*DATA EXTRACT*.
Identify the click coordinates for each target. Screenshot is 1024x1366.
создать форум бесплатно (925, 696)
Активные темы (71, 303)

* * *

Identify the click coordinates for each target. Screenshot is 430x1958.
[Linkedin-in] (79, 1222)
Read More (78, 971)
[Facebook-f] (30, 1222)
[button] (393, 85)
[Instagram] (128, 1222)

*EXERCISE PROMPT*. In the listing, find every line with the word "target" and return it.

*RESPONSE TO THIS TASK*.
Identify the click coordinates for each target. Screenshot is 1024x1366.
Identify the click coordinates for each target. Screenshot is 430x1958.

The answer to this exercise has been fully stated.